18 January 2013

No-downtime deploys with Unicorn

As mentioned in my last post, a surprising number of Unicorn users do not take advantage of one of its best features, no-downtime deploys. Why? There are some common pitfalls that can make this difficult to setup. I want to help address these issues so that more people can make use of this amazing feature.

What are no-downtime deploys?

There does not have to be a service interruption whenever you:

deploy a new version of your app
rollback to a previous version of your app
upgrade the version of Unicorn you are using
upgrade the version of Ruby you are using

And when I say “does not have to” I mean “should not”.

No-downtime deploys need not be an out-of-band upgrade process requiring you to log into production servers and monkey around with live config files using your favourite text editor. Even for a deploy that changes application code, updates Unicorn, and also upgrades to the latest Ruby, I just run $ cap deploy as I would with any other deploy.

Why isn’t everyone using this?

I suspect many people read about no-downtime deploys, try them out, and then give up soon after once something goes wrong. Something often goes wrong, at least initially, because this feature does not (and cannot) work out-of-the box in all environments.

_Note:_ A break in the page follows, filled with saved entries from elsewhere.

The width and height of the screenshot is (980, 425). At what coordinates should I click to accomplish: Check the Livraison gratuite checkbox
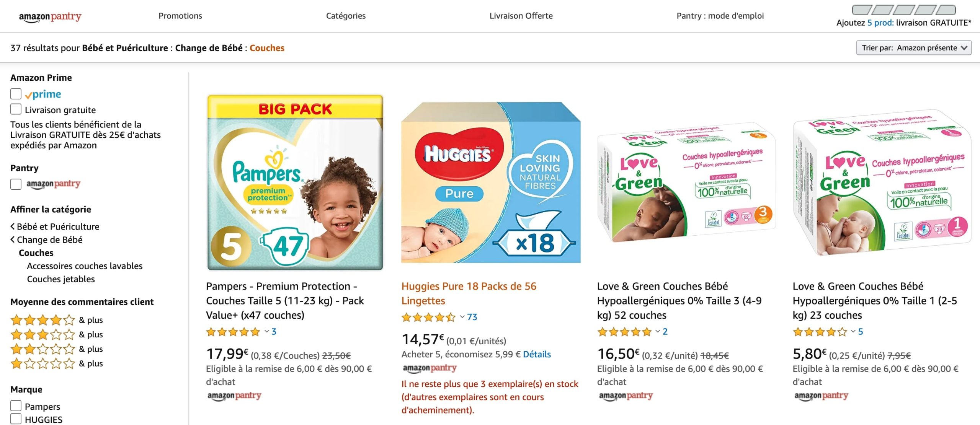coord(16,109)
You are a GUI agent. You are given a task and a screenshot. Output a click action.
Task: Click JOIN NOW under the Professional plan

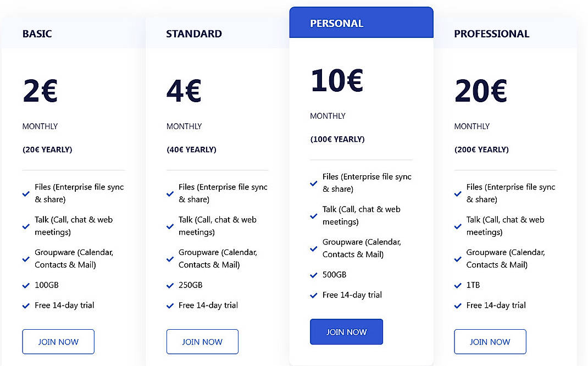[x=490, y=341]
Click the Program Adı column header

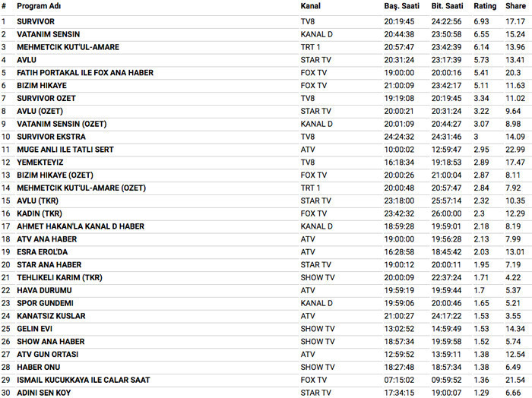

Successfully running no-downtime deploys depends on a number of factors including (but not limited to):

how Ruby is installed
whether you are using a sandboxing system (e.g. RVM or rbenv)
how you are using Bundler
how you automate deploys (e.g. with Capistrano, Vlad, Puppet or Chef)
what the resource utilization on your production servers looks like (e.g. if you are pegging CPUs or close to the memory limit)

So unfortunately, just using the unicorn.rb config file from Github’s Unicorn blog post will likely fail. You will need to learn a bit about how Unicorn works and then configure it to work with your setup.

TL;DR

This is a fairly long post and there is a fair chance you will get bored reading it.

If you don’t want to figure things out yourself but don’t want to read about all of the ways that things can fail, just skip to the What I do section and adapt my code to your environment.

If you find my explanation verbose and/or confusing you can read SIGNALS along with Tips for using Unicorn with Sandbox installation tools and figure out something that works for you and your production environment.

If you just want a high-level overview of the Unicorn upgrade process read SIGNALS, especially the “Procedure to replace a running unicorn executable” section.

Unicorn’s reexec API

Unicorn facilitates no-downtime deploys by means of a simple reexec API¹:

send the original Unicorn master process the USR2 signal
original master forks itself and then execs in the original working directory, with the exact same command and arguments that were used to create the original master process²
at this point, there will be two master processes. if the new master process has spawned workers, both original workers and new workers will be responding to requests
shut down the original workers³
shut down the original master
new workers and master remain running and are responding to requests

Now, this is how a successful reexec goes. If there was a problem with the new code, you can of course shut down the new master and workers instead, leaving the original master and workers to continue serving requests.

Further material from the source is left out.